If there's anything Quebecers uniformly loathe, it's the sight of orange traffic cones heralding road construction.
But when Conservative Leader Stephen Harper cracked a joke at a rally in Quebec City this week about getting those cones back in the garage, he wasn't talking about his infrastructure funding.
He was going after his party's main foe in the province – the New Democrats.
While that party may have swept the province in 2011, be prepared for something different this time around, Harper said at an energetic event Wednesday night with about 650 local supporters.
"If you hold your enthusiasm, your determination, in 19 days we will have a nice surprise in Quebec," he said.
"The wind is turning in Quebec."
Wednesday's rally was the fifth time Harper has been in the province, according to a tally of his travel schedule by The Canadian Press.
He's likely to return again in the final days of the campaign but his final chance to address voters en masse is the Friday night French language leaders' debate. The Conservatives' goal mirrors the previous four debates: position Harper as the best leader for the country.
What that means is connecting with voters at a level beyond specific policy points but on a question of values, such as the Conservative approach on economy or public safety.
But in Quebec there is a specific values debate taking place: whether veils should be worn during citizenship ceremonies.
One of the Conservatives' final acts before dissolving Parliament for the election had been to introduce a bill banning that practice, a move that they expected would be a vote getter in Quebec where debates around the role of public displays of faith has been happening for years.
But they were handed the unexpected political bonus of being able to actively campaign on the issue when the Federal Court of Appeal ruled against their existing ban on the practice smack in the middle of the campaign.

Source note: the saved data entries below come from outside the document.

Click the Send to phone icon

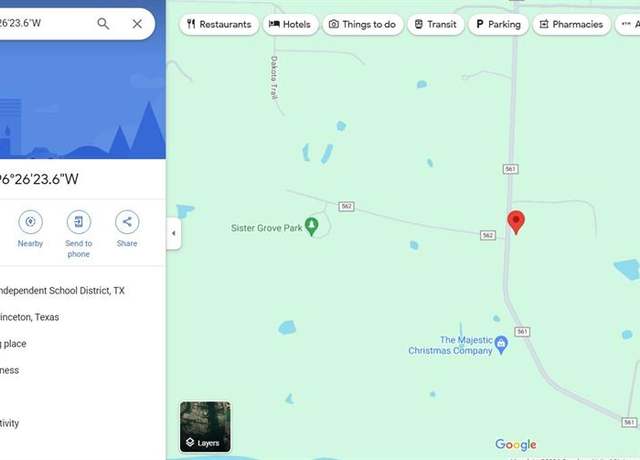(x=79, y=222)
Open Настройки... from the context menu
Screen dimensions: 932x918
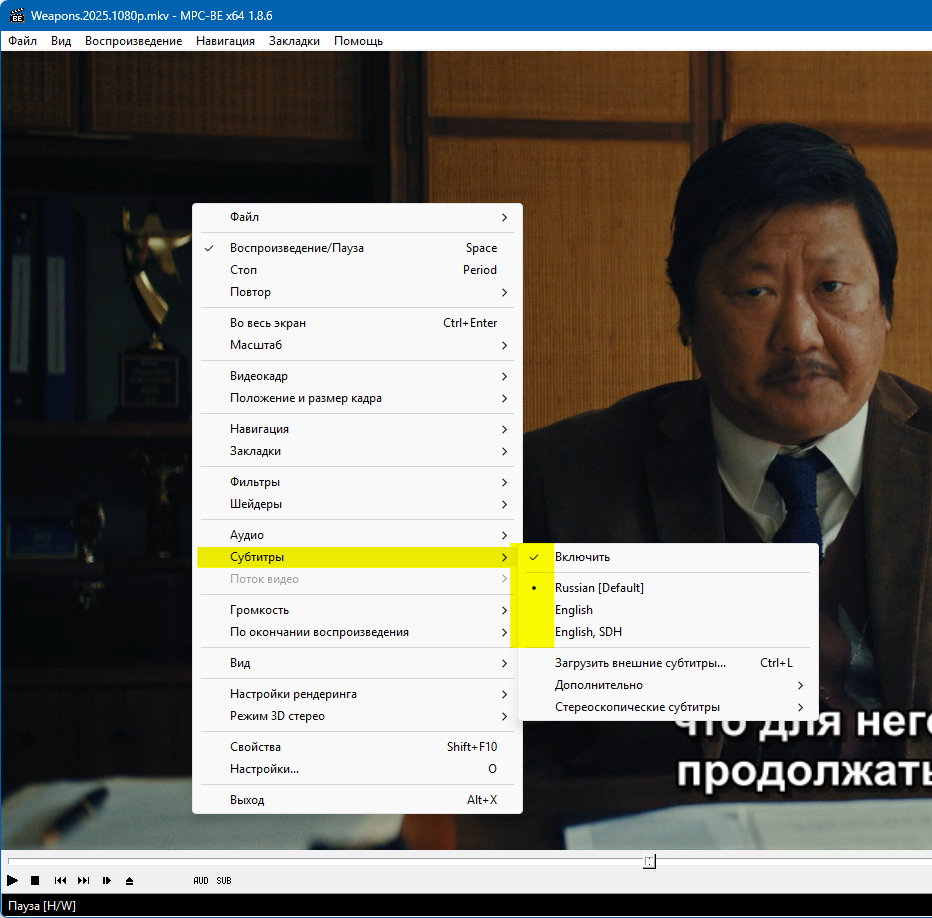pyautogui.click(x=264, y=769)
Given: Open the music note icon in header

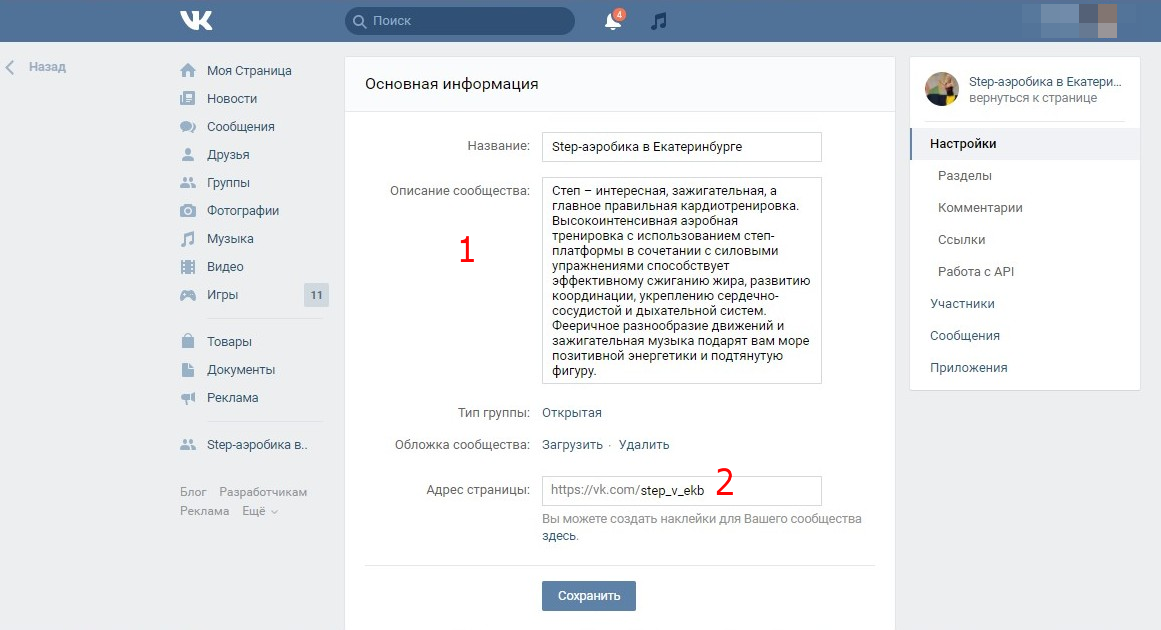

The decision to appeal that ruling wasn't announced by the justice minister or immigration minister, two natural choices, noted Bruce Hicks, a longtime Quebec-based political scientist who is currently teaching at the Glendon School of Public and International Affairs of York University in Toronto.
It was Denis Lebel, Harper's chief Quebec lieutenant who delivered the news from Quebec.
"Harper has created the niqab as a major election issue. He's done it because he thinks it will win votes for the Conservatives, at the very least it is going to take some votes away from the New Democrats, so it'll be interesting to see how he positions himself vis-a-vis the other parties," Hicks said.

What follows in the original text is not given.